Note: Current boundaries are outlined in orange in the elementary scenarios and green in the middle school scenarios. Proposed boundaries are colored.

Meetings

  • Southwest schools are invited to a public input meeting at 6 p.m. Jan. 13 at Durango High School to discuss all proposals affecting that region.
  • Northwest schools are invited to a public input meeting at 6 p.m. Jan. 14 at Cimarron-Memorial High School to discuss all proposals affecting that region.

More than 15 elementary schools serving Summerlin-area children are up for possible rezoning for next school year. A Clark County School District panel agreed Dec. 4 to move forward with three proposals that could affect hundreds of Summerlin students, in addition to those affected by an earlier decision.

Beginning in January, community meetings will be held by the Attendance Zone Advisory Commission to decide which proposal, or which parts of the proposals, should be given to the School Board in March as a final recommendation for rezoning.

The schools discussed Dec. 4 included: Kathy Batterman, John W. Bonner, Roger M. Bryan, M. J. Christensen, C. H. Decker, Herbert A. Derfelt, P. A. Diskin, Guild R. Gray, Keith C. and Karen W. Hayes, Walter Jacobson, Frank Kim, D'Vorre and Hal Ober, Clarence Piggott, Lucille S. Rogers and Ethel W. Staton elementary schools.

Linda Rankin Givens and Doris Hancock elementary schools were also discussed, but the commission agreed to drop both schools from possible rezoning this year.

On Dec. 2 three proposals were agreed upon that could move students from another 13 schools on the northern border of Summerlin, including Eileen Conners, Dorothy Eisenberg, Marc Kahre and Sheila Tarr elementary schools.

The commission also agreed Dec. 2 to two proposals changing the borders of Palo Verde and Bonanza high schools, moving up to 450 students.

Each of the elementary schools were being considered as a way to relieve crowding and use seats at schools currently under capacity.

Before the School District's official "count day," in which it obtained an audited count of how many students are at each school, Batterman was 4 percent over capacity, Rogers was 11 percent over, Bonner was 14 percent over, Ober was 19 percent over and Hayes was 29 percent over capacity. The rest of the schools ranged from 3 percent under capacity at Diskin to 30 percent under at Gray.

Commissioners are looking at the area to use the open seats at Gray, as well as at Piggott, which was 27 percent under, and Derfelt, which was 29 percent under capacity.
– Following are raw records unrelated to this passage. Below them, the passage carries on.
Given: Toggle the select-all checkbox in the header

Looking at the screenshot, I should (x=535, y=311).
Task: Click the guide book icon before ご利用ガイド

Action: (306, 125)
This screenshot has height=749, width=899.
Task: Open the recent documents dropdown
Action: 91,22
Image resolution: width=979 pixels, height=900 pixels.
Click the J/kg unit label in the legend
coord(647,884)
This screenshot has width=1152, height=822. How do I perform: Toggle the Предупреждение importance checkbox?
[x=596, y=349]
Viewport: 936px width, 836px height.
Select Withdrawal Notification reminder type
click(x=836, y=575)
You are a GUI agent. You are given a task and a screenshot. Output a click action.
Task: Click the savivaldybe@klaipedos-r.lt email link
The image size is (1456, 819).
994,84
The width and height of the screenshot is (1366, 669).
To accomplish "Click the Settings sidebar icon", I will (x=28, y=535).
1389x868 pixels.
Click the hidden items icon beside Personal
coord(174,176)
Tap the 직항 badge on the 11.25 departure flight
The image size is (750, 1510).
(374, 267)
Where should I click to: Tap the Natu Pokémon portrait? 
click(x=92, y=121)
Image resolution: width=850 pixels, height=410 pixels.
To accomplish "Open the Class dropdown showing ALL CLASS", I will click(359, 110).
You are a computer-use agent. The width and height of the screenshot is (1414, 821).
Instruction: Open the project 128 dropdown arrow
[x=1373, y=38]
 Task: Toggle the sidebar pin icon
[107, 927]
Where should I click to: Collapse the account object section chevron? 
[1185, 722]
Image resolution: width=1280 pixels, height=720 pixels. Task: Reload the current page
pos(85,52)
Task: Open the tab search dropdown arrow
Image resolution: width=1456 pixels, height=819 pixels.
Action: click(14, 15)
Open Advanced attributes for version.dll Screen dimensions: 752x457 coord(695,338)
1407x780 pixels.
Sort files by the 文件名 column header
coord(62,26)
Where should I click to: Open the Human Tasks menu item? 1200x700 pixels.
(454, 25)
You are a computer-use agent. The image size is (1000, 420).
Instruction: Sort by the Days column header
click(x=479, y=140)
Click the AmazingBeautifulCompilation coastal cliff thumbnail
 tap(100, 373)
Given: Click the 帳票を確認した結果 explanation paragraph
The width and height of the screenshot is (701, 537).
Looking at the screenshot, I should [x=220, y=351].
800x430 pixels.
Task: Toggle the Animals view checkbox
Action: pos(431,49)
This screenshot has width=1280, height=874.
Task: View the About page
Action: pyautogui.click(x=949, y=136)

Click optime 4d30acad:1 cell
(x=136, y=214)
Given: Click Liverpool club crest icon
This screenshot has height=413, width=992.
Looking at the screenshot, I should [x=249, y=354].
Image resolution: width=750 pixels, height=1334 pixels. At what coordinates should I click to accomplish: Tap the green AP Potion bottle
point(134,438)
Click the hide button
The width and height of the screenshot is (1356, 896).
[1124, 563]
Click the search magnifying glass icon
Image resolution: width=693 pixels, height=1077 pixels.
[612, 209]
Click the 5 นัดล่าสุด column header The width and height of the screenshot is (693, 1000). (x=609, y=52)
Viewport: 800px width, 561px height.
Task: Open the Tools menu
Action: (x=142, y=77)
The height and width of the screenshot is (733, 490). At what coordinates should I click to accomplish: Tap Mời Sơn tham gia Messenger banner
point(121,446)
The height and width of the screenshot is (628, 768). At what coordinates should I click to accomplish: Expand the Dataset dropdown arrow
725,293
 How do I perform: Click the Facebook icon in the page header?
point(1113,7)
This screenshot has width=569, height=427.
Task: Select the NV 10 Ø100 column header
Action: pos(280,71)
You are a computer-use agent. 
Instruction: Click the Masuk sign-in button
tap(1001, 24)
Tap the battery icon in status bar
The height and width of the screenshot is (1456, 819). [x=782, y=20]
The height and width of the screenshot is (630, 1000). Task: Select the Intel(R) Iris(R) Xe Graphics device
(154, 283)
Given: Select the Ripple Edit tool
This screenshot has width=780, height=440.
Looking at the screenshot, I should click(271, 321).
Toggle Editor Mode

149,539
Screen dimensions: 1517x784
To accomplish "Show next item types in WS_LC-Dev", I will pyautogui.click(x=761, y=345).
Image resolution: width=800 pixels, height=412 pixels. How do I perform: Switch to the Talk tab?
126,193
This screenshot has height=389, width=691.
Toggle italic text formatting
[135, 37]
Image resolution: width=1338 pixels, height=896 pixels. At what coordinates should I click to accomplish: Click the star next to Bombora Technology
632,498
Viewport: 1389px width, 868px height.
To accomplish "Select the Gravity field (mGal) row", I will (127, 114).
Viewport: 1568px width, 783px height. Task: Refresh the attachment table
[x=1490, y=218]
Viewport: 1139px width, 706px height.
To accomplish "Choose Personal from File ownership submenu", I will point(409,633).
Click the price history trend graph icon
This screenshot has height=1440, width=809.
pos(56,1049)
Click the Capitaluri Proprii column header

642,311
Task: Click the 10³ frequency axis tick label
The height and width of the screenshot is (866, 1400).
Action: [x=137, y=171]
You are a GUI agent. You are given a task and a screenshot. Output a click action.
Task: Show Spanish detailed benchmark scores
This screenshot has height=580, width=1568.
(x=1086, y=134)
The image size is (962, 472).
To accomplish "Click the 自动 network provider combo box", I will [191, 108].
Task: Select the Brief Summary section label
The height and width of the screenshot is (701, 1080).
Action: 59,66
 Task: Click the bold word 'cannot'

"Why should we build new schools when there's nine-month schools with open seats," Vice Chairwoman Barbara Moody said, relaying the message the School Board gave to the commission.

"It is moving a ton of kids," she said. "It's not something we like to do, but in the big picture, I don't see how this wouldn't last for a long time."

The commission voted to move the following suggestions forward as proposals:

  • The first would move Staton students living southeast of Crestdale to Bonner; Bonner students living east of Hualapai Way and south of Orient Express Court to Piggott; Derfelt students living west of Durango Drive to Piggott; Derfelt students living north of West Charleston Boulevard to Jacobson; Derfelt students living east of Buffalo Drive to Gray; Gray students living west of Buffalo to Derfelt; Roger Bryan students living north of Desert Inn Road to Derfelt; Rogers students living north of Peace Way and west of Cimarron Road to Roger Bryan; Rogers students living south of Peace and north of Tropicana Avenue to Kim; Kim students living northeast of Spring Valley Parkway to Diskin; Kim students living between Twain Avenue and Flamingo Road to Diskin; Kim students living north of Twain to Gray; Diskin students living north of Twain to Gray; Decker students living north of Twain to Gray; and Diskin students living in the community surrounded by Twain, Viking Road, Arville Street and Wynn Road to Decker; Ober students living in the area surrounded by Lake West Circle to Christensen; Hayes students living south of Tompkins Avenue and east of Tee Pee Lane to Rogers; and Batterman students living north of Hacienda Avenue to Rogers.
  • The second would move the same Derfelt students to Jacobson and Gray; the same Ober students to Christensen; the same Hayes students to Rogers; the same Rogers students to Roger Bryan; and the same Batterman students to Rogers. Additionally, Gray students west of Cimarron would move to Derfelt; Roger Bryan students north of Spring Mountain and west of Cimarron would move to Derfelt; and Rogers students living north of Tropicana would move to Roger Bryan.
  • The third is similar to the first, with no Bonner or Staton students affected, and no Derfelt students would be moved to Gray.

Parents of one community, the Monaco community, are set to move in two of the three proposals to Derfelt. The third splits the community in half. Several of those parents met with members of the commission and the zoning and demographics department before the meeting to come up with alternate ideas, some of which were presented at the meeting.

"We're ready," Lynn Dilloo, one of the parents, said. "We just want our community to stay together. We … appreciate what you do, and we're ready to support that change (to Derfelt)."

She was one of few parents happy with the suggestions. Some Derfelt parents were also pleased, as they were hoping for more students to make up for shortfalls the school has recently felt.

"We are desperately looking for more students so we can get back our assistant principal, and so our specialists don't have to travel to different schools because that's disruptive to our students," Linda Johnson, a parent, said.

Many other Bonner and Piggott parents spoke to express their distaste for the potential moves. Sharon Dattoli, director of the zoning and demographics department, said she is at this point comfortable with the proposal that doesn't affect Bonner, Piggott or Staton parents, but she did want to keep the options open.

Also discussed at the meeting were Sig Rogich Middle School and Walter Johnson Junior High School.

Before count day, Rogich was one of only two middle schools in the Las Vegas Valley over capacity by more than 8 percent. Rogich was 10 percent over and Hyde Park Middle School was 12 percent over. However, Hyde Park is a magnet school, therefore it's easy to control its population, Dattoli said.

Just east of Rogich is Johnson, which sat at 23 percent under capacity.

A previously approved proposal moved students living east of Hualapai and south of Charleston from Rogich to Johnson.

A second proposal would move those students as well as students living east of Hualapai and south of Orient Express.

The second proposal will move forward for public discussion, but would only be approved if the same boundaries are approved for change at the elementary level to maintain feeder school alignment.

Johnson parents begged for more students to prevent the loss of more teachers and programs and form additional programs, but many Rogich parents were not interested in having their children moved.

"I realize we would be a nice addition for them, but what can they do for us?" Dave Beatty, a Rogich parent, said.